With the New Deal, however, the pressure to turn the Constitution on its head — to find unenumerated powers restrained only by enumerated rights — grew until even the judiciary succumbed. Once the judicial floodgates were opened, public law poured through. Thus everything today is a political question. Everything, sooner or later, is a judicial question. And every court in the land is politicized.
When Senate Democrats ask for a nominee who will not “politicize” the court, therefore, they are asking for someone who will allow this process to continue. That was what Sen. Joseph R. Biden Jr. meant when he told Judge Thomas that we cannot afford to compensate property owners for all the regulations we impose — that we cannot afford to enforce the Fifth Amendment. It seems not to have occurred to the good senator that, equity aside, it was precisely to restrain the growth of government that the Founders wrote the Fifth Amendment to begin with.

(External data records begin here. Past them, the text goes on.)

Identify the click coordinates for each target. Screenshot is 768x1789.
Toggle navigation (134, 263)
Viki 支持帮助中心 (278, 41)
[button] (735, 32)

In the end, there are only two questions before us: Shall we have more government or less? Shall we pursue political solutions to the problems of life or private solutions?
Over the course of the 20th Century, liberals have become the champions of big government. They have created a huge public sector, where monopoly rules the day, and have driven countless private alternatives out of existence.
Clarence Thomas understood this. He supported limited government not in the name of big business, which too often leads the charge for government protection, but of his entrepreneurial grandfather, beholden to the licensing bureaucrats. Because he understood the fundamentals, he was a fundamental threat to the interests whose very existence turns on a growing state. Like the Soviet nomenklatura, those interests are fighting for their life. That is why the battle was so vicious.